Sa voix parlée a certes sa musicalité, elle est bien projetée et sa présence sur scène est très détendue. Il amuse et s’amuse. Cependant, même sa diction laisse à désirer, rendant les textes difficiles à saisir.

Le contenu du spectacle est ainsi difficile à suivre et apparaît vraiment comme raccommodé (même avec du joli fil doré). Jacques Weber étant un grand homme du théâtre, il s’en sort avec des pirouettes-cacahuètes, mais le spectacle semble vraiment se casser le bout du nez, dans le contenu, mais aussi sur la forme. Ce spectacle “Weber à vif” est en effet présenté comme une “saga musicale et poétique de trois grands de la scène”, mais le lien entre l’acteur et les deux musiciens semble, sur scène, aussi aléatoire que leur rencontre.

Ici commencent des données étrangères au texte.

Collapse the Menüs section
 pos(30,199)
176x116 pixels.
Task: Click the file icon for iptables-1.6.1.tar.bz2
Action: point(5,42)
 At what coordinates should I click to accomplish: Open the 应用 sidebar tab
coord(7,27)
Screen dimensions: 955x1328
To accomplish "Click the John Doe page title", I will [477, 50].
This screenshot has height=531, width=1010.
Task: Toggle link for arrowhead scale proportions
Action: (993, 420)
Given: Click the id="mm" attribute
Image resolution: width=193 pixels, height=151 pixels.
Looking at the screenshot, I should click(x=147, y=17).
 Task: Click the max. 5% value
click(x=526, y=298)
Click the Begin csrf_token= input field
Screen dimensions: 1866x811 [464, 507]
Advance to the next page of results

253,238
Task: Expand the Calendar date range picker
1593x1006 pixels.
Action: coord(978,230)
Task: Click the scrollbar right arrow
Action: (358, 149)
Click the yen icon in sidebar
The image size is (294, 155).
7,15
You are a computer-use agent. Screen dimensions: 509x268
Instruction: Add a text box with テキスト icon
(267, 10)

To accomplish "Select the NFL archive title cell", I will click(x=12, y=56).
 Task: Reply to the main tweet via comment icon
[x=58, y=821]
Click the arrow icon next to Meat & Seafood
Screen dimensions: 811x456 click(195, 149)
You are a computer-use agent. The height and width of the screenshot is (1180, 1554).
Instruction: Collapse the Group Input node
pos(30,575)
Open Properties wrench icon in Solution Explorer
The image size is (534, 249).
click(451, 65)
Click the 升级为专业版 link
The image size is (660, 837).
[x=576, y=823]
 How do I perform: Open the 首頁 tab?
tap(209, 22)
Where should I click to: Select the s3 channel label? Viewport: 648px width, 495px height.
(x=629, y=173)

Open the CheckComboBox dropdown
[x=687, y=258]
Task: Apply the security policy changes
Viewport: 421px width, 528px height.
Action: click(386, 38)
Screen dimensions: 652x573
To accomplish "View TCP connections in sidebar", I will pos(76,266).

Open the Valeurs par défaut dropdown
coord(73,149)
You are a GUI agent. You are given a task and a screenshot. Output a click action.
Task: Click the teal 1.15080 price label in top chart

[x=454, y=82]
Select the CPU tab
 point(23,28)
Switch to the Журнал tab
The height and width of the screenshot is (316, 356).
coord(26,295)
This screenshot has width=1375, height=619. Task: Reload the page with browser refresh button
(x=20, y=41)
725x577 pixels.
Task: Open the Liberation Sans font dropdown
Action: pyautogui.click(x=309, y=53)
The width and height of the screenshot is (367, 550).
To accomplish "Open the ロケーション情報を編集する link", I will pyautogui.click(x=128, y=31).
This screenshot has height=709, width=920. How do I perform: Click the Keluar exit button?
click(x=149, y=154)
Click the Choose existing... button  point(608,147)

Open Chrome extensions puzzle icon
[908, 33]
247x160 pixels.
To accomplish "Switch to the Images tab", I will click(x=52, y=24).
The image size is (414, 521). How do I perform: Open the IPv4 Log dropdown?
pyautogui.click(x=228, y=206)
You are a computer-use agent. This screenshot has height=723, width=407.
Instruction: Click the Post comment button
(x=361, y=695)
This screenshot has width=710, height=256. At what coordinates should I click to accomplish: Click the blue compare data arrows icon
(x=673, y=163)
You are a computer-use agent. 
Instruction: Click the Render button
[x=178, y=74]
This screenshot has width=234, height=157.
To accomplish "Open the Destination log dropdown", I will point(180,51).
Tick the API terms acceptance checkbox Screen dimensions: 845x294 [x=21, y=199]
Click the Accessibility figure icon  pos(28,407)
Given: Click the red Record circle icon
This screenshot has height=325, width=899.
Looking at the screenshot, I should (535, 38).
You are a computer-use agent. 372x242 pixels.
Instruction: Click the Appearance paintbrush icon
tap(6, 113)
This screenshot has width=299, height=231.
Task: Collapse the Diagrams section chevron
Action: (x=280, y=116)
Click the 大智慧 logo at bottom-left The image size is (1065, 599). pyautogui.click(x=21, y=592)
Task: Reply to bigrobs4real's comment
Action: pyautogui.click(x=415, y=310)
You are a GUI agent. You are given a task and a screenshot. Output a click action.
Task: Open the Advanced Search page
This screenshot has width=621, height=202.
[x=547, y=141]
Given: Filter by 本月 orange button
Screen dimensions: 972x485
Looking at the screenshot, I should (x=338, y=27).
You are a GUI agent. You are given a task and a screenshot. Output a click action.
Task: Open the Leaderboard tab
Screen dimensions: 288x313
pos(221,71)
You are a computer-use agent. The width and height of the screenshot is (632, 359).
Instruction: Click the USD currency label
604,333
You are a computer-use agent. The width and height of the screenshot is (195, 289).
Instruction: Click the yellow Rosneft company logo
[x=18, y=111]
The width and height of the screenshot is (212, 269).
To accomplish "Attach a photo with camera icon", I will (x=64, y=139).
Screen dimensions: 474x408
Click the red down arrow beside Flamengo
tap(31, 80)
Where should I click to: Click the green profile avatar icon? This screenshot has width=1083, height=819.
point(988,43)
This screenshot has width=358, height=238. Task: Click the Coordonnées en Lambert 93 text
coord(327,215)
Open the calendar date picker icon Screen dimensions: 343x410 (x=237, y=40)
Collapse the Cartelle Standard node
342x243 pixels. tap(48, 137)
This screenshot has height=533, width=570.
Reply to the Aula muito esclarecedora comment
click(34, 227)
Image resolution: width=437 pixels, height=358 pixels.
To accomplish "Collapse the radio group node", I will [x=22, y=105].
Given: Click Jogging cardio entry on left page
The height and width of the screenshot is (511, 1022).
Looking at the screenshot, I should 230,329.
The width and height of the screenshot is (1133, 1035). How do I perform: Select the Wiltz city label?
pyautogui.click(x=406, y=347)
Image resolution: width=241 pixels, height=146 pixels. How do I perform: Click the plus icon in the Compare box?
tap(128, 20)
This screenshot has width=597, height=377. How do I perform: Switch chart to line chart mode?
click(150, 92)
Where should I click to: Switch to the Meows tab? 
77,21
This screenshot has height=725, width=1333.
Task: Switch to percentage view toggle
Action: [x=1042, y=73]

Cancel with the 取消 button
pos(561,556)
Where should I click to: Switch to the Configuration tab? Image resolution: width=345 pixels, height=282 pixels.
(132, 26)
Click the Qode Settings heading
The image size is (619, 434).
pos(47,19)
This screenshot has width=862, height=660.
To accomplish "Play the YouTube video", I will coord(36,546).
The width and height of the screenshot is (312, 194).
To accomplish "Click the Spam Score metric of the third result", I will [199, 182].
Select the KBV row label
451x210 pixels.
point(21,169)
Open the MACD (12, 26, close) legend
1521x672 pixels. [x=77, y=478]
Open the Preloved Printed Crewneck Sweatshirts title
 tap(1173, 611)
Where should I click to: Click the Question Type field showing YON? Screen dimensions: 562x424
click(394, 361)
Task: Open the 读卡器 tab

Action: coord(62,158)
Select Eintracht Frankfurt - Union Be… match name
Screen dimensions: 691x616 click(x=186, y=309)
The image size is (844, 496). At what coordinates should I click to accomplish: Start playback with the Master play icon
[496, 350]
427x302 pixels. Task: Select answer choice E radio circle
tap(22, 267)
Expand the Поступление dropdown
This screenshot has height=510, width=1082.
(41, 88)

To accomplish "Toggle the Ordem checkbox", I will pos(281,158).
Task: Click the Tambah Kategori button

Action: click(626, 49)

Jacques Weber la relate ainsi : “Récemment je rencontrai un accordéoniste de renommée internationale, Pascal Contet ; celui-ci fut enthousiaste à l’idée de partager la scène avec moi. Quelques temps auparavant j’avais eu l’occasion d’assister à un concert de Johnny Hallyday ; je fus saisi et enthousiasmé par le spectacle, mais aussi par le solo de son harmoniciste : Greg Zlap. Lui aussi fut d’accord pour me suivre dans ma randonnée littéraire”.

Jacques Weber et ses deux compagnons : Pascal Contet et Greg Zlap © Thomas O’Brien
Deux phares, trop à l’ouest

Les instrumentistes sont là pour accompagner le personnage principal du spectacle, avec quelques petits passages musicaux, rendant d’autant plus frustrant de ne pouvoir davantage profiter de leur toucher léger alternant avec d’intéressants effets sonores (l’espoir de voir tout cela relié aux textes ayant coulé depuis longtemps, ou étant parti en courant : selon que vous préférez l’expression française ou anglaise, le nez qui coule ou le runny nose). Et pourtant, ils auraient pu résonner ensemble, avec le bruit du vent reproduit par l’accordéon ou celui d’un train à vapeur par l’harmonica. Les deux musiciens esquissent même une forme de théâtralité, s’affrontant en duel comme des cowboys du Far-West.

D’autant plus dommage, d’autant plus frustrant, Weber nous mettant d’autant plus à vif. Mais bon, devant un tel monstre sacré, facile de mettre un faux nez (c’est de circonstance), et pas même besoin de nous le pincer pour rejoindre les longs applaudissements, sincères, d’un public nombreux et heureux (à vue de nez).